__EXCERPTED PASSAGE__:
__________

Thanks for taking the time to read my thoughts about Visual Business Intelligence. This blog provides me (and others on occasion) with a venue for ideas and opinions that are either too urgent to wait for a full-blown article or too limited in length, scope, or development to require the larger venue. For a selection of articles, white papers, and books, please visit my library.

 

Big vs. Small BI: Size Really Doesn’t Matter

June 16th, 2011

I’ve often said that most large BI vendors support data analytics poorly—especially data visualization. While it’s true that the big guys find it difficult to change course quickly and that most are mired in an old paradigm (technology focused and engineering oriented, rather than design focused and people oriented), which doesn’t support what’s needed for data sensemaking, this doesn’t mean that a big BI company can’t overcome these obstacles and succeed as an analytics vendor. On the other hand, while it’s true that small BI companies are usually more agile, this doesn’t mean that most of them are doing good work. Agility gets you nowhere if you don’t know what you’re doing or where you’re going; it just gets you nowhere faster.

This has been on my mind today, because in the last week I’ve received product briefings from two small data visualization vendors, and these briefings underscored how important it is to start with the right goals, skills, and perspectives if you hope to get somewhere worthwhile. One vendor took advantage of its agility to build something worthwhile; the other wasted the opportunity because it lacked a clear vision and necessary expertise. The two vendors are iQ4bis and Grapheur. (Since this was published, iQ4bis changed its name to Halo Business Intelligence.)

__________

__TASK DIRECTIONS__: In the blog post on big vs. small BI, what new name did iQ4bis take after the post was published?

__EXCERPTED DATA__:
__________

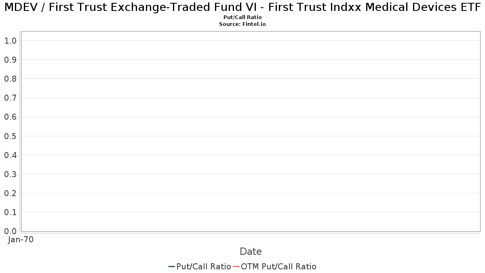485x273 pixels.
Task: Click the Put/Call Ratio legend entry
Action: tap(200, 267)
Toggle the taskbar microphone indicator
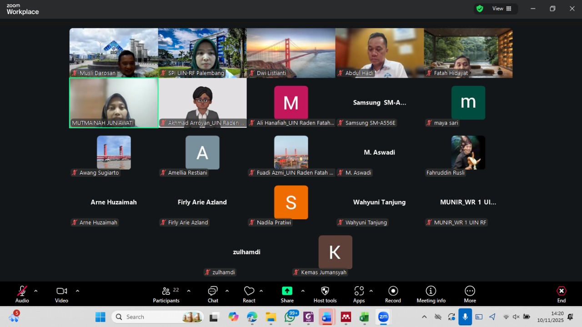The image size is (582, 327). [465, 317]
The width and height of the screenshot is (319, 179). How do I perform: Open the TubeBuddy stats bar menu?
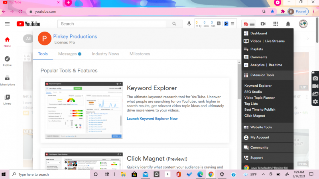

__________

__EXERCISE ANSWER__: Halo Business Intelligence